My frustration is with the fallacy of spending thousands of dollars on learning year after year without first providing a foundation of self-awareness to the learner and expecting it to change an organization beyond providing a “learning culture.” Dollars spent on learning could improve the bottom line in numerous ways if the approach to talent development and management was systematic (Selection to Succession) beginning with a scientifically validated assessment but let us just focus on learning for now.

In this most recent article, the key findings showed that the talent professional survey respondents are looking for more data that correlates dollars spent on learning to employees’ daily operational activities, as well as return on investment, because “they” are struggling to see it.

Talent development professionals – you are right! You are struggling to see the correlation for a reason!

Unless you are willing to first provide employees with a level of self-awareness from which to grow and develop people accurately, talent development initiatives will continue to be an expense rather than an investment with an expected positive return. You will not see an accurate correlation to daily operational activities nor be able to accurately measure ROI. Also, if the strong learning culture you have developed is based on spending on learning technology alone, it is probable that the return will only affect one small area of the many talent challenges with which you are faced, and it is unlikely that it will improve the bottom line. How could it? Without specifically targeting the accurate learning and development needs of employees, you cannot expect a positive return.

Enhancing learning technology by customizing it for an organization or integrating it with other systems to provide more data, will not provide better results. These approaches are still missing the vital foundation of effective learning, development, and successful performance – self-awareness. Accurately assessing the talent of an organization provides systemic data and solutions for both talent development and management. Learners have a foundation from which to grow and develop and organizations have an accurate and comprehensive picture of their talent from the time of selection, through development, and on to succession. The foundational data from a scientifically validated assessment provides the ability to assess the true talent of the organization and subsequently tie it to the bottom line for years to come. When you start with a scientifically validated assessment that shows your true talent, mapping data becomes possible and measuring investments in talent and learning becomes clear.

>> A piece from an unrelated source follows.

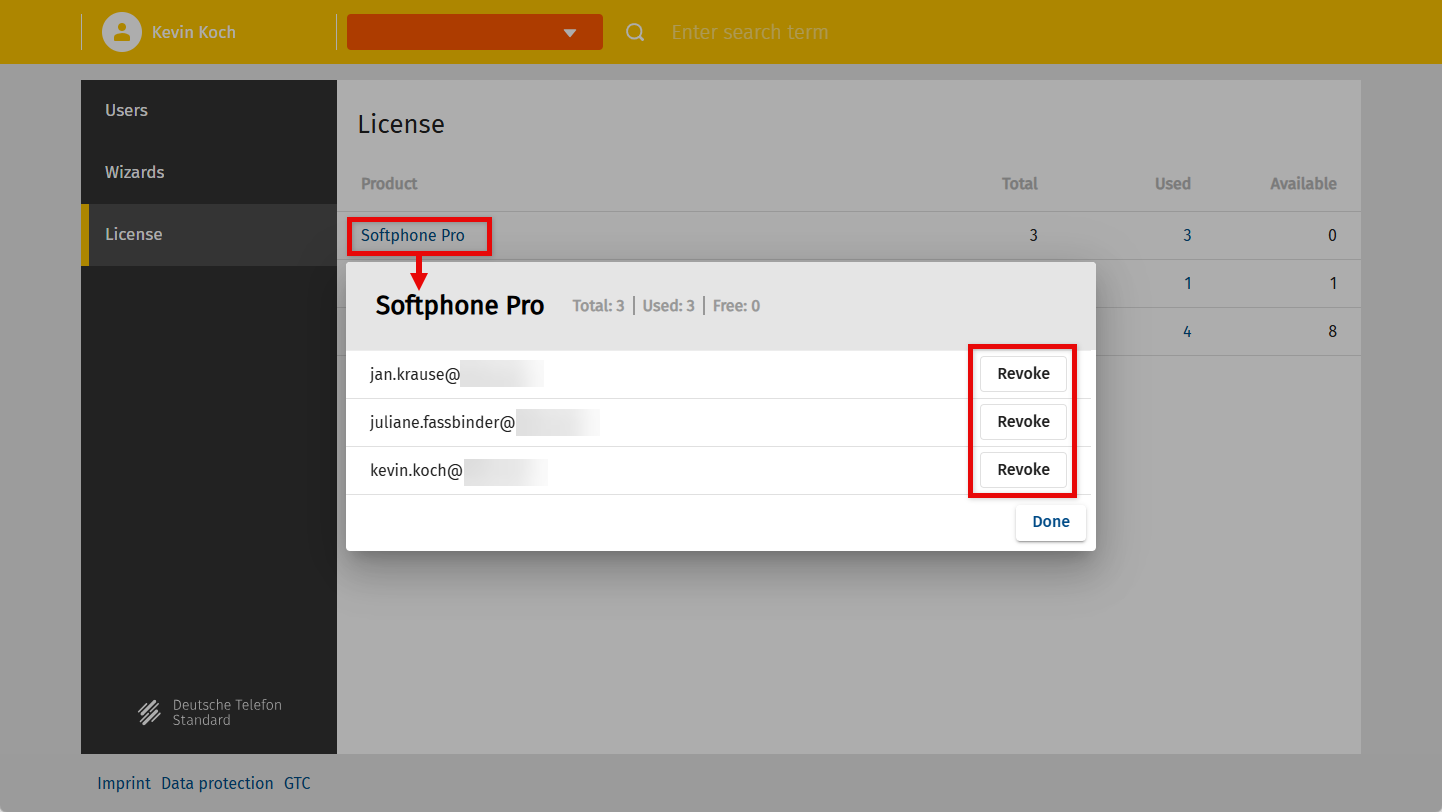Select the juliane.fassbinder email entry

tap(443, 423)
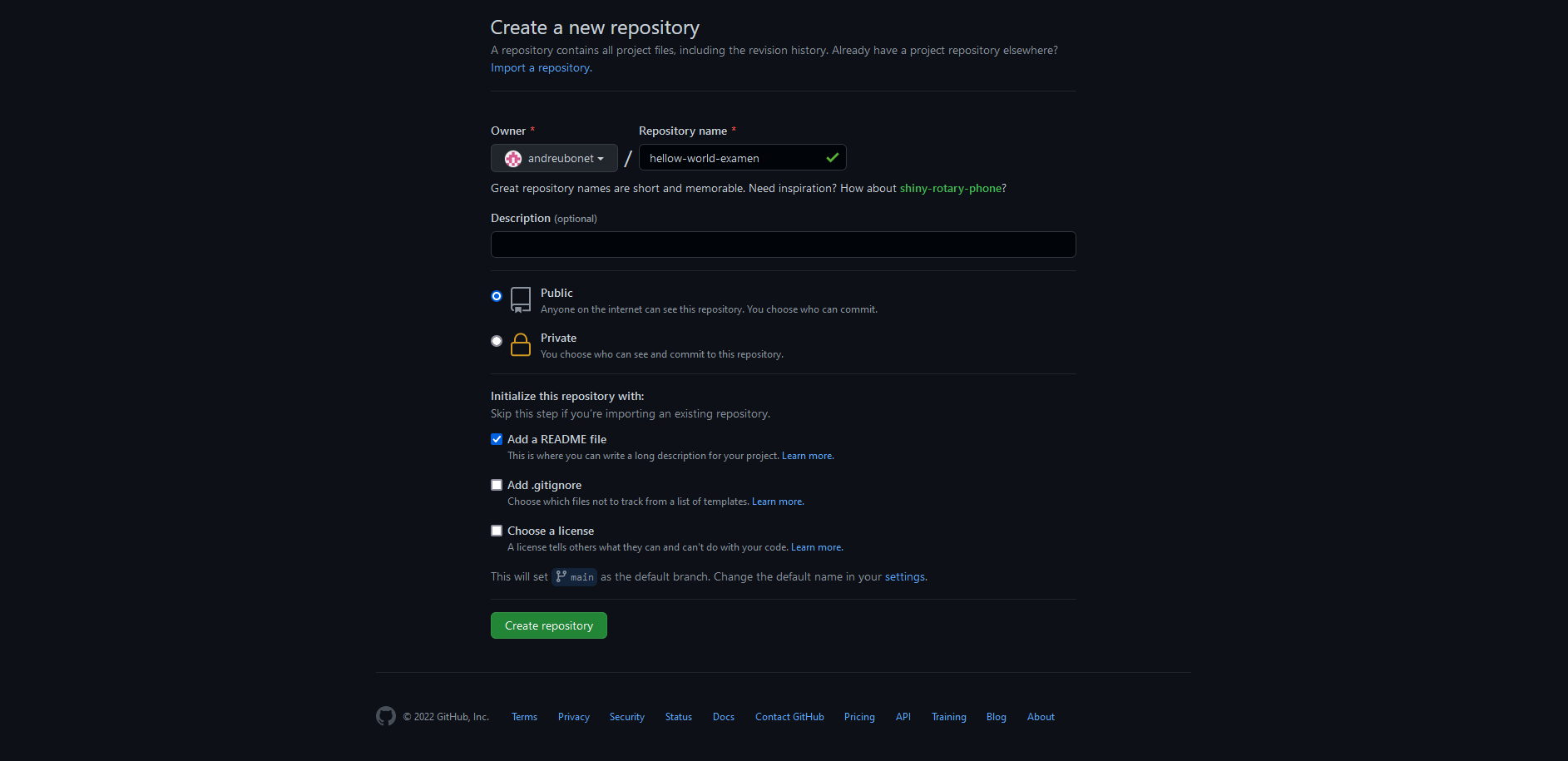Click the GitHub octocat logo in footer
Screen dimensions: 1568x761
point(386,716)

I read article after article, year after year, about the same challenges that talent development and management professionals face: A strategy to recruit, retain, skill and re-skill talent. Organizations spend thousands of dollars on learning – but is it affecting the bottom line in a positive way? Is the spending helping with retention? Is it helping with culture? Is it showing a positive rate of return? If it helps with retention and culture but not profit, how long will the organization continue to justify the expense? Beyond three years?

The current trends are not good:

  • 85% of employees are not engaged (Gallup) [ii]
  • Only 35% of U.S. Managers Are Engaged in Their Jobs (Gallup) [iii]
  • 37.9% of new hires resign within a year. (Work Institute) [iv]
  • In 2022, the overall cost of voluntary employee turnover amounted to over $1 trillion (Zippia) [v]
  • About Leadership Performance:
    • 50% of leaders and managers are estimated to be ineffective. (CCL) [vi]
    • Organizations fail to choose the candidate with the right talent for the manager job a whopping 82% of the time. (Gallup) [vii]
    • In the first 18 months of taking a leadership position, 30-70% of leaders fail. (SHRM) [viii]

Based on the statistical trends revealing the talent challenges, the same issues remain, spending on learning is increasing, but profits are not improving.

That tells me that talent development professionals are fighting for what they can, and doing all they know to make a change, but what they know, and use is not working. What talent development professional wants a new way of investing in their talent after years of fighting for budgets and defending existing spending? We get it.

What we do not get is not adding a service that fortifies all the spending you have been fighting for so that you can make enterprise-wide change! Start here! Learning technology in its various forms can affect the bottom line in a positive way and correlate to daily operations and career success. You simply need to spend the dollars on the self-awareness of your talent, first. The solution: Align development with each individual’s true talent.